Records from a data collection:
————

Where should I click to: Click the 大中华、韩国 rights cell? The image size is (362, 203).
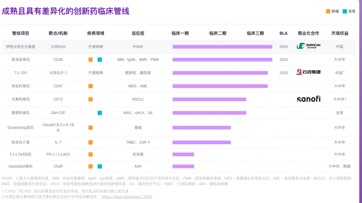(x=340, y=166)
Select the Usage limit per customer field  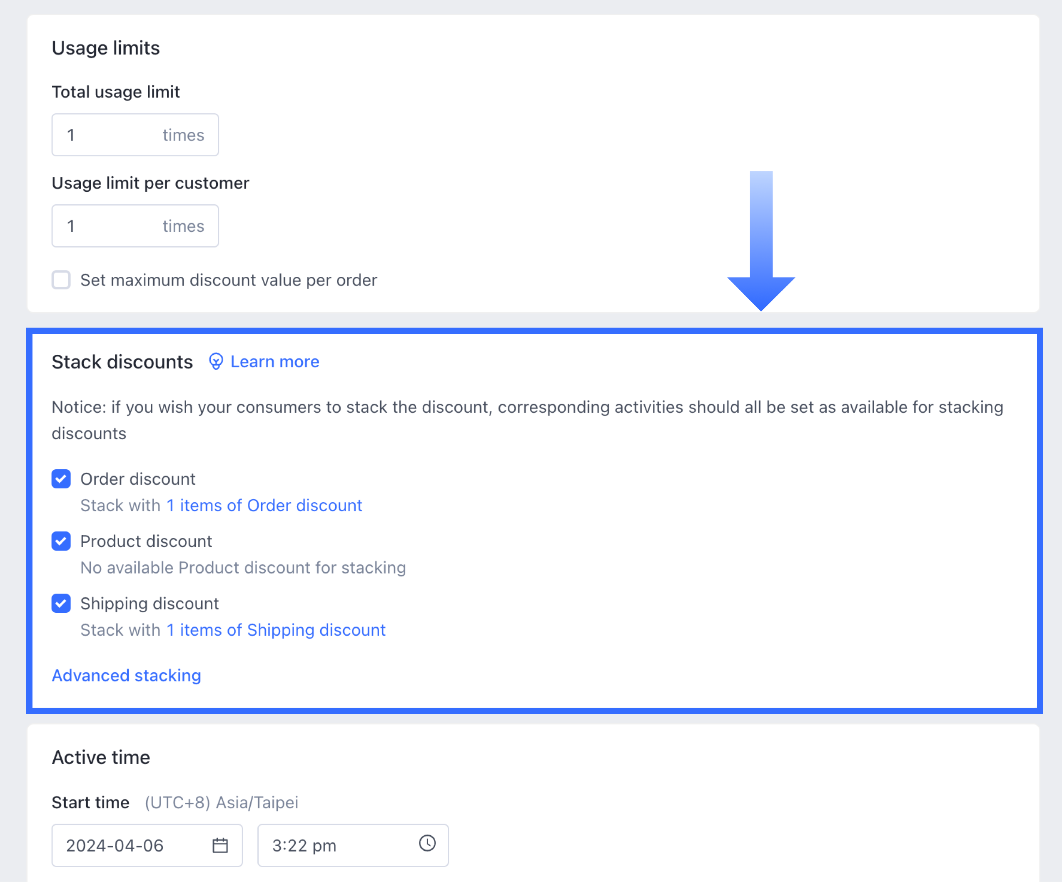pyautogui.click(x=135, y=226)
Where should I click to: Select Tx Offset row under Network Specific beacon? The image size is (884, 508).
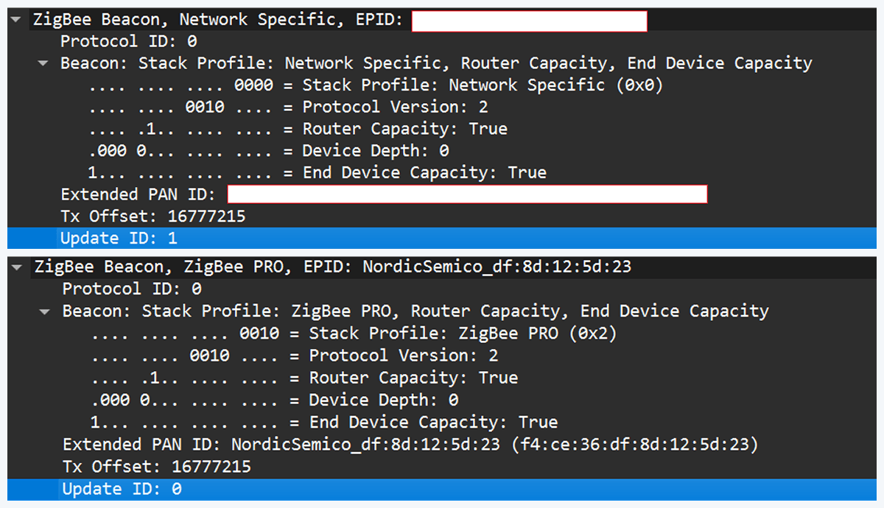coord(152,216)

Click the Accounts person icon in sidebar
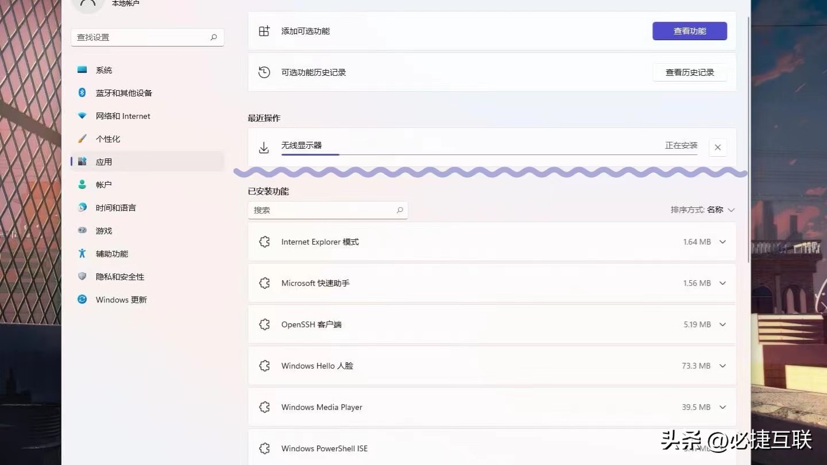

————

### Aim
Copy word for word the part of the material that begins with the line containing "Where should I click to: Select" and continues to the end of the material, leaving out the pictures.

### Written solution
Where should I click to: Select Tx Offset row under Network Specific beacon? The image size is (884, 508).
coord(152,216)

Click the Accounts person icon in sidebar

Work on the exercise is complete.